Для всех стран, хотя и с некоторыми незначительными различиями, в течение полутора веков после 1648 г. было характерно усиление власти государственной бюрократии, как в той части, которая ведала внутренним управлением, так и в той, которая отвечала за внешние сношения. Однако чем более сильная и централизованная бюрократическая система требовалась правителям для управления государством, тем в большей степени контроль за государственными делами переходил из рук самих правителей в руки бюрократов. В числе первых, кто, подобно флюгеру, мгновенно почувствовал, откуда дует ветер, были аристократические семьи Франции и Англии. Еще до 1789 г. они начали отдаляться от королевского двора и перебираться, соответствено, в Лондон (где реальная власть постепенно сосредотачивалась в Уайтхолле) или, как во Франции, в свои загородные резиденции[331]. К 1798 г. процесс зашел настолько далеко, что в словаре Французской Академии появилось определение бюрократии как «власти, влияния руководителей и служащих государственных органов». Пятнадцать лет спустя немецкий словарь иностранных выражений объяснил этот термин как «власть, которую различные правительственные департаменты и их подразделения имеют над своими cогражданами»[332]. Что касается самих монархов, многие из них c 1848 г. возобновили свои путешествия, теперь уже по железной дороге. Учитывая тот факт, что реальной власти в их руках уже но было, то где именно в данный момент находится государь, не имело особого значения. Не был исключением и кайзер Германии Вильгельм II, который хотя и был «самым абсолютным» из всех монархов того времени, за исключением лишь русского царя, мог находиться за пределами Берлина месяцами и получил за это прозвище Reisekaiser[333].

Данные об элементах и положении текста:
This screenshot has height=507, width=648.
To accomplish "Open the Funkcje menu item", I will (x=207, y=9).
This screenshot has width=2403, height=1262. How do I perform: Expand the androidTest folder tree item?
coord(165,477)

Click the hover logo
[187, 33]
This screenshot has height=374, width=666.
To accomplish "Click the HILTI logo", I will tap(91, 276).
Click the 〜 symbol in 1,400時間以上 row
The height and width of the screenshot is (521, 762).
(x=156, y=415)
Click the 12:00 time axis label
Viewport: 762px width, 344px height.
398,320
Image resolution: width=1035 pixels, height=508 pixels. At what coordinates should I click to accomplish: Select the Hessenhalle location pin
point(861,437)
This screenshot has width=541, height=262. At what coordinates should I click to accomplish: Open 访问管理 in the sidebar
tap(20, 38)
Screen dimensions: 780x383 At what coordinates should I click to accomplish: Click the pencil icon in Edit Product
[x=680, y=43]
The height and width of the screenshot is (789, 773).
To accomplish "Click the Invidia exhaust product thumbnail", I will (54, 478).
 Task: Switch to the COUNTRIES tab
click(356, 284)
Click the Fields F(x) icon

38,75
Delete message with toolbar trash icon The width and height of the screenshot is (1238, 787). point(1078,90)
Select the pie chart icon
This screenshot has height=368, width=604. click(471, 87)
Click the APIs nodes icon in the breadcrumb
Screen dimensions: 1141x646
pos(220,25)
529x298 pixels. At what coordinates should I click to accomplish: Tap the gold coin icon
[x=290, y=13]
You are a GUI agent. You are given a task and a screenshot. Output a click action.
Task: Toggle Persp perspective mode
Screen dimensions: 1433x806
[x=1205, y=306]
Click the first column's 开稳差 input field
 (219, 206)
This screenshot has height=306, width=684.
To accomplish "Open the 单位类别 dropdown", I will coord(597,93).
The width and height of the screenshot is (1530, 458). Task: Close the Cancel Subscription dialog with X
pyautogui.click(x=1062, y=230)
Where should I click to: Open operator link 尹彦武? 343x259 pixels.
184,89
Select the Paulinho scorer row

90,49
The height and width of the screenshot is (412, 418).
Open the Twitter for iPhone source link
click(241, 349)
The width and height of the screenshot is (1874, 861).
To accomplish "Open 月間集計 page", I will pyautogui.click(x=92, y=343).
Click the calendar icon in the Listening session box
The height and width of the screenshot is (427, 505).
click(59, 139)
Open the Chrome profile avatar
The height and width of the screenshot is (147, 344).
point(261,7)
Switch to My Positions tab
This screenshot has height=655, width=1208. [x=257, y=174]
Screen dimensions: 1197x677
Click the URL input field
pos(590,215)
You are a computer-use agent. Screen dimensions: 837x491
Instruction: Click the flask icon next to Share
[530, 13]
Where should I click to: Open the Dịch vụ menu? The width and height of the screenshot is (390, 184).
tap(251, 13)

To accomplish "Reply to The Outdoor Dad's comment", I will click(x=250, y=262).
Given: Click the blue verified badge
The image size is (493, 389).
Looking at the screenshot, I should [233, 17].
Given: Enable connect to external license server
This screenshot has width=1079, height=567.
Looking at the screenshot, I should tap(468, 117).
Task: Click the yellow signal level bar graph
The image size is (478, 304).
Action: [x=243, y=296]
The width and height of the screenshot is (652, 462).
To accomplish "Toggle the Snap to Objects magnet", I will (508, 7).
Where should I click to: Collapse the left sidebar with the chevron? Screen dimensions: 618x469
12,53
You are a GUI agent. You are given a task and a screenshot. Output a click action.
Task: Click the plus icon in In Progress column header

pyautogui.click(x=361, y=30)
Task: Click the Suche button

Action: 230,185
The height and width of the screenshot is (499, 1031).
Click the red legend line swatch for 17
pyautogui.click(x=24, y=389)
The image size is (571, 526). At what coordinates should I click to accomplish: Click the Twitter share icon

Что сделать:
Воспроизведите целиком, без единого изменения, отрывок об усилении власти бюрократии.

Ответ к упражнению:
Для всех стран, хотя и с некоторыми незначительными различиями, в течение полутора веков после 1648 г. было характерно усиление власти государственной бюрократии, как в той части, которая ведала внутренним управлением, так и в той, которая отвечала за внешние сношения. Однако чем более сильная и централизованная бюрократическая система требовалась правителям для управления государством, тем в большей степени контроль за государственными делами переходил из рук самих правителей в руки бюрократов. В числе первых, кто, подобно флюгеру, мгновенно почувствовал, откуда дует ветер, были аристократические семьи Франции и Англии. Еще до 1789 г. они начали отдаляться от королевского двора и перебираться, соответствено, в Лондон (где реальная власть постепенно сосредотачивалась в Уайтхолле) или, как во Франции, в свои загородные резиденции[331]. К 1798 г. процесс зашел настолько далеко, что в словаре Французской Академии появилось определение бюрократии как «власти, влияния руководителей и служащих государственных органов». Пятнадцать лет спустя немецкий словарь иностранных выражений объяснил этот термин как «власть, которую различные правительственные департаменты и их подразделения имеют над своими cогражданами»[332]. Что касается самих монархов, многие из них c 1848 г. возобновили свои путешествия, теперь уже по железной дороге. Учитывая тот факт, что реальной власти в их руках уже но было, то где именно в данный момент находится государь, не имело особого значения. Не был исключением и кайзер Германии Вильгельм II, который хотя и был «самым абсолютным» из всех монархов того времени, за исключением лишь русского царя, мог находиться за пределами Берлина месяцами и получил за это прозвище Reisekaiser[333].